**Set task**
Please keep only the lines of the listing below that contain the word "perform", and copy each of those lines unchanged.

**Extracted information**
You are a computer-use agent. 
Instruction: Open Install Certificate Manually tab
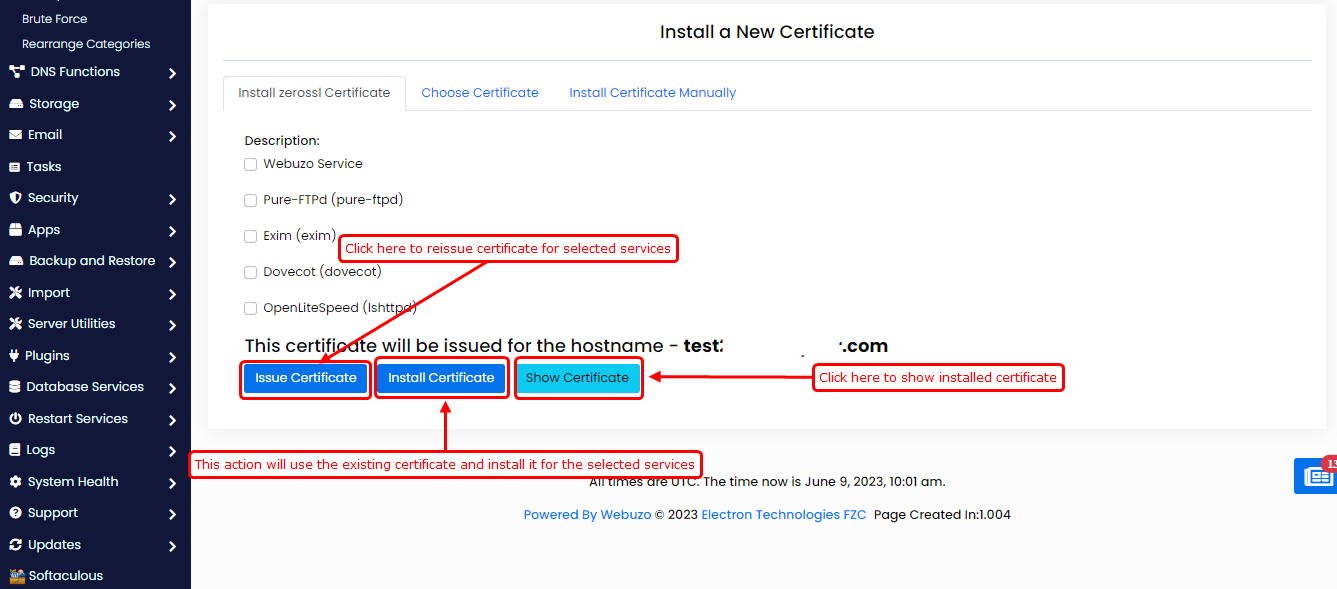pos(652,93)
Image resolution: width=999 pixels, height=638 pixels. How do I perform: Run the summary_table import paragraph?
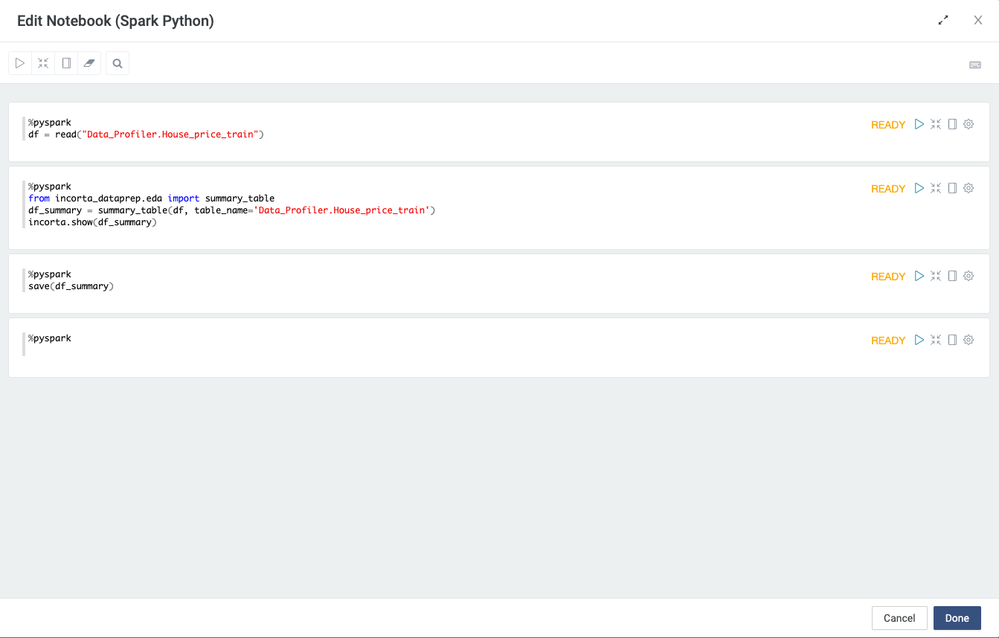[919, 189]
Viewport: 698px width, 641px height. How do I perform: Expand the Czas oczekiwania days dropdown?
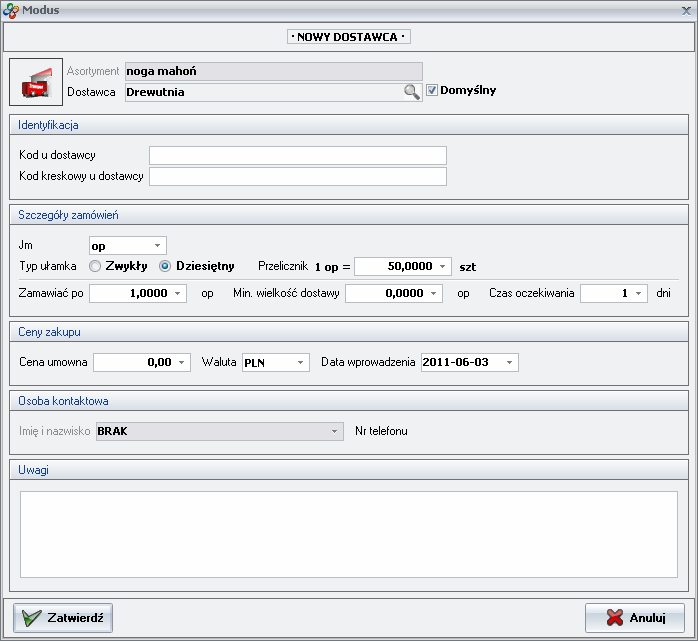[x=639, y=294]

**Exercise solution**
Image resolution: width=999 pixels, height=638 pixels. How do I perform: Run the summary_table import paragraph?
Viewport: 698px width, 641px height. How do I perform: Expand the Czas oczekiwania days dropdown?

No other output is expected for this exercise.